▶ DOCUMENT EXTRACT
§
Biweekly VC Insights by Uniborn #29

Inside: Latest numbers on venture studios and growing startups
Barbara Krassner
🇬🇪 Uniborn Team
3 min read

Hi all! Our past few weeks have been packed with events and meetings focused on venture builders. In case you missed the memo, here are some valuable insights for those just starting to explore investments in studios, and here are tips and tricks for both studio founders and investors.

Now, some news that grabbed our attention in the last two weeks. Apart from the OpenAI drama, there's already a plethora of both sensible and absurd materials on this topic 😅. By the way, the prize for originality goes to TechCrunch's "How to discuss the OpenAI drama at Thanksgiving dinner."

As for our favorite meme, of course, it's from Twitter (we're not yet ready to call it X).
§
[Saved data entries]
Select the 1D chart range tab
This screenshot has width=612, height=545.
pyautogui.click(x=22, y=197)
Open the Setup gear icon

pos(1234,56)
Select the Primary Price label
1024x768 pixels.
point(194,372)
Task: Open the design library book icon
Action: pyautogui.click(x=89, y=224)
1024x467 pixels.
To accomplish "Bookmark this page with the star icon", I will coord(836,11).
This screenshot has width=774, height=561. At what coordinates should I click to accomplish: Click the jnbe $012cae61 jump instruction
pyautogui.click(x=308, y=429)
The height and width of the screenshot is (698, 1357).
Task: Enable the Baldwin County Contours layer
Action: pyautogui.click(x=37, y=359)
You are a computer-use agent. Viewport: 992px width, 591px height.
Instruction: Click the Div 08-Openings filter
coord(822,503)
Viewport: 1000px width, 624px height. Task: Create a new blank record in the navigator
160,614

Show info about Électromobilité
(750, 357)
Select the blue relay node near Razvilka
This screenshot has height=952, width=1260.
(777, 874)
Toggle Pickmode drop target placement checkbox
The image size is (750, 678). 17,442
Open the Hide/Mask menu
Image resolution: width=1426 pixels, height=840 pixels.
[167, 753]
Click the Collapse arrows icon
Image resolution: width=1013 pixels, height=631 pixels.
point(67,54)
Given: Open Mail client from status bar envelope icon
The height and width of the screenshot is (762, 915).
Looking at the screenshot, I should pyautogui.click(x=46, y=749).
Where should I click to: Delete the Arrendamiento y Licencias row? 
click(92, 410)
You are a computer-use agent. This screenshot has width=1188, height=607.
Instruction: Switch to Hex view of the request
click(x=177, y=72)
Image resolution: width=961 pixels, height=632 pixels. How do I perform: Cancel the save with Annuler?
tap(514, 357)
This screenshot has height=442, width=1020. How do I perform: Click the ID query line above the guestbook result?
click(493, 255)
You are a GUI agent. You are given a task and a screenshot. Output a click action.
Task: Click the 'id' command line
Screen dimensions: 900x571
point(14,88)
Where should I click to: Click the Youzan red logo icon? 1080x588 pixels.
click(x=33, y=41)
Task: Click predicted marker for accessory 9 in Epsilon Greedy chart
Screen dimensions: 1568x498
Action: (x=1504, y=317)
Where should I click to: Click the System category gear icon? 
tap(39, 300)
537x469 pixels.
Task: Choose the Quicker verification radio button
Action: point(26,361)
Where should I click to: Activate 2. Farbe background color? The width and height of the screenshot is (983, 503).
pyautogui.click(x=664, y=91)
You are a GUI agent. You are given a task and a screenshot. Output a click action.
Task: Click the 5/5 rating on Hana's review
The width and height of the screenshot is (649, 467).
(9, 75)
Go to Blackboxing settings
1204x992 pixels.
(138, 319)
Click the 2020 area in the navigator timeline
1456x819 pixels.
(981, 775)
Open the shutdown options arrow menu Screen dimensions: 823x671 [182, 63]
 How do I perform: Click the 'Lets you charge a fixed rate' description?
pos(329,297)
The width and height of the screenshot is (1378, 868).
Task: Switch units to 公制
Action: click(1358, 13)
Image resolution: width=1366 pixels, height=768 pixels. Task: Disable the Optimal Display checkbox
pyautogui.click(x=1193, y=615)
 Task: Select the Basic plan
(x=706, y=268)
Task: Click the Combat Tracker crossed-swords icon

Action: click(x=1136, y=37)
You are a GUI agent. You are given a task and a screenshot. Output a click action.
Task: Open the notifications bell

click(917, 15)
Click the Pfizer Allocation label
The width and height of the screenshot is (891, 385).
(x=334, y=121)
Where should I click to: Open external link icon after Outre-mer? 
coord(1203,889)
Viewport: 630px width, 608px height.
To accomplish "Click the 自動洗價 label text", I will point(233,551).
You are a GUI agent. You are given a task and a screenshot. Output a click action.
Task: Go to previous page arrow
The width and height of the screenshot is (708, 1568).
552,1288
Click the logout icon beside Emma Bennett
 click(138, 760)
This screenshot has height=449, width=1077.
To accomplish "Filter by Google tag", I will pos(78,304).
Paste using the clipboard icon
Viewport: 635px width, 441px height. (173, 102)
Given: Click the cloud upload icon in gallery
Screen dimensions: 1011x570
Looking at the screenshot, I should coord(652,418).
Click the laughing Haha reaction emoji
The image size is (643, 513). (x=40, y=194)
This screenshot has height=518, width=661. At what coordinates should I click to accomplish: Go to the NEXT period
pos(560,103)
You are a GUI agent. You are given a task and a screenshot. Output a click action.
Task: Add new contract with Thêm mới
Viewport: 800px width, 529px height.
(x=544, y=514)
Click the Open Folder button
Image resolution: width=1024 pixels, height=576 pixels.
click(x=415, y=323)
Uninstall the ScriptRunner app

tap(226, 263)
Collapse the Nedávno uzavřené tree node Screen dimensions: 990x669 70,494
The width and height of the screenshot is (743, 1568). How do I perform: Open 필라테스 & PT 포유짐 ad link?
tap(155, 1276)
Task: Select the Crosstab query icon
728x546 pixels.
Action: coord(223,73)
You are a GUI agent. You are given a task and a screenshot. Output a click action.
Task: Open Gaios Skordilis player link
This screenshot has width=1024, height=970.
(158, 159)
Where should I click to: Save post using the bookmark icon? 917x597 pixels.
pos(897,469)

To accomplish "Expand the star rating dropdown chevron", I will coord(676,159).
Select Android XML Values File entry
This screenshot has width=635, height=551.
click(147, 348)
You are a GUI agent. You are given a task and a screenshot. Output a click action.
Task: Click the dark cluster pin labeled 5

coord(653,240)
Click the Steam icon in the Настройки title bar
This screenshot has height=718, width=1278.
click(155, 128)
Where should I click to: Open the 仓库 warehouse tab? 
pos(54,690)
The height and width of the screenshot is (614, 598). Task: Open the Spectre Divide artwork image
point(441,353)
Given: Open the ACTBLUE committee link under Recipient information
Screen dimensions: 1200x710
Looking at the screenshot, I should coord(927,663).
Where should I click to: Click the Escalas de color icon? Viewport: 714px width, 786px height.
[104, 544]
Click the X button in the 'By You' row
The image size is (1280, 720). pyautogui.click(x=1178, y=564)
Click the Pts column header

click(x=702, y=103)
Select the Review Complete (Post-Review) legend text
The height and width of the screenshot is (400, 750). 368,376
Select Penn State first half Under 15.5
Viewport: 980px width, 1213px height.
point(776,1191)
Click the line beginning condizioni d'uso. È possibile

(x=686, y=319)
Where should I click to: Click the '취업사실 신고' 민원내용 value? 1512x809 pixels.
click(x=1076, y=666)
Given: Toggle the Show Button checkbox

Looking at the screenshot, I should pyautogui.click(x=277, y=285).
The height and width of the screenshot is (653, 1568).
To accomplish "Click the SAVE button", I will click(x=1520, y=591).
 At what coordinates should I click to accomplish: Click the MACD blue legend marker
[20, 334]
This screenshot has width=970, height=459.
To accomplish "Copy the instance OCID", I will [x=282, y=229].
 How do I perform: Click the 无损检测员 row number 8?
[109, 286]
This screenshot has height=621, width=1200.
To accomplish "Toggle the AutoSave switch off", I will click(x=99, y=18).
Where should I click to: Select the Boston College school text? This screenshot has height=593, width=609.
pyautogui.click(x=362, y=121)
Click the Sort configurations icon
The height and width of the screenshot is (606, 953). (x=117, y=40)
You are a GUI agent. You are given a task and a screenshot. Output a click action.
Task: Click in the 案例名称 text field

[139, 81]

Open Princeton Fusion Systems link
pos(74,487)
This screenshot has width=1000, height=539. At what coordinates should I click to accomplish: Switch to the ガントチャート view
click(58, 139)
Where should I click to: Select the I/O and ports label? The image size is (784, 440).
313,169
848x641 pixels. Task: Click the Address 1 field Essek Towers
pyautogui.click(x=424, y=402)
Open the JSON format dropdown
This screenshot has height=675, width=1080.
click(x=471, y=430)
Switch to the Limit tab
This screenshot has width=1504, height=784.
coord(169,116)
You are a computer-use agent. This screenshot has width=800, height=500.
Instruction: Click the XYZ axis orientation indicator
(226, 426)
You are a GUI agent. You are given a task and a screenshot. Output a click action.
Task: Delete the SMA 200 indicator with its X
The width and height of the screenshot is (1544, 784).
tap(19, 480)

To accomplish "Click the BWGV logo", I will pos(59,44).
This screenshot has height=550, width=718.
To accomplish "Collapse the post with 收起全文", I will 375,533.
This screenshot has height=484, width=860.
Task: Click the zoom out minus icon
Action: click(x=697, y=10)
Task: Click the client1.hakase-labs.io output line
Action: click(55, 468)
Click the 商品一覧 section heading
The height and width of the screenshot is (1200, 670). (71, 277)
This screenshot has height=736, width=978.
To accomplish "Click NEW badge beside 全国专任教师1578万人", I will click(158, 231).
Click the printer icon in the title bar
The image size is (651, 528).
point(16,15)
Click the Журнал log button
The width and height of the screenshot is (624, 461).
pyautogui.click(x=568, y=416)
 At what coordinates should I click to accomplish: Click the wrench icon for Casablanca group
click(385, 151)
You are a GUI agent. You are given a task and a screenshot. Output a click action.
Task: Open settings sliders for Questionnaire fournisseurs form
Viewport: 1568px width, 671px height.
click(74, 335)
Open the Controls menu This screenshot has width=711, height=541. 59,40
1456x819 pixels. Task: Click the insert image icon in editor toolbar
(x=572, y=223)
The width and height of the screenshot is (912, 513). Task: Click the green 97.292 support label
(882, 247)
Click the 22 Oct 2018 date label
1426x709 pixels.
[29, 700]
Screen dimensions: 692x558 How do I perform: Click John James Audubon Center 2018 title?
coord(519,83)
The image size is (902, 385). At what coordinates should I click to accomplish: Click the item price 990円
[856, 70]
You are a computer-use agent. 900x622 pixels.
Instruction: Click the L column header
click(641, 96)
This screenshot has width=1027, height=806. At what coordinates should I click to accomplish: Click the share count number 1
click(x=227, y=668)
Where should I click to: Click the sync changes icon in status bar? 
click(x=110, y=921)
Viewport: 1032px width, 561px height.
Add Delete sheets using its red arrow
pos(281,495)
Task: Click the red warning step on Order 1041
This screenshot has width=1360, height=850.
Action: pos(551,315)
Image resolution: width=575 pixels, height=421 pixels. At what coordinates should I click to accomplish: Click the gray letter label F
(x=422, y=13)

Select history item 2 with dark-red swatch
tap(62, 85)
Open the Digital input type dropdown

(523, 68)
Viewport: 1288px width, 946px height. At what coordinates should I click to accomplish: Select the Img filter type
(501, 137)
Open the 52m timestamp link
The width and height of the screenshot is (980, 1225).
§
▶ TASKS TO PERFORM
#1 Write out everything in the VC Insights newsletter from "Hi all! Our" down to "call it X).".
#2 Continue the VC Insights newsletter from its last line.

▶ ANSWERS
#1
Hi all! Our past few weeks have been packed with events and meetings focused on venture builders. In case you missed the memo, here are some valuable insights for those just starting to explore investments in studios, and here are tips and tricks for both studio founders and investors.

Now, some news that grabbed our attention in the last two weeks. Apart from the OpenAI drama, there's already a plethora of both sensible and absurd materials on this topic 😅. By the way, the prize for originality goes to TechCrunch's "How to discuss the OpenAI drama at Thanksgiving dinner."

As for our favorite meme, of course, it's from Twitter (we're not yet ready to call it X).

#2
Image: Emmett Shear's Twitter account
Image: Emmett Shear's Twitter account

🔥 Staying on the venture studio wavelength, let's check out some fresh and uplifting stats

In the ever-evolving landscape of venture studios, a more accurate term is gaining traction in the market — "company creation funds." This term distinguishes itself from the misused "venture studio," mainly in the context of traditional accelerators. So, company creation funds (they are venture studios or builders) consistently generate ideas for technology startups, nurture them, and attract external co-founders — all while keeping the foundational ownership stake intact.

Specifically, the term "company creation funds" is championed by the Vault Fund (which invests exclusively in venture studios). Its team surveyed 200 emerging companies that are building new capabilities as founders and co-founders within their portfolios, and here is the scoop:

  • Company creation funds boast a consistently higher average performance, rocking a 60% net IRR compared to a 33% net IRR for the weighty traditional VCs. The secret sauce is the streamlined build process both in terms of time and capital.
  • Target ownership for founders falls well within market terms, averaging between 21% and 43%, contingent on structure and funding. 
  • Size matters more than structure for performance. Any vehicle can outshine the rest if it curates the right portfolio and structures it just right. But as vehicles balloon in size, the effect of early outperformance weakens.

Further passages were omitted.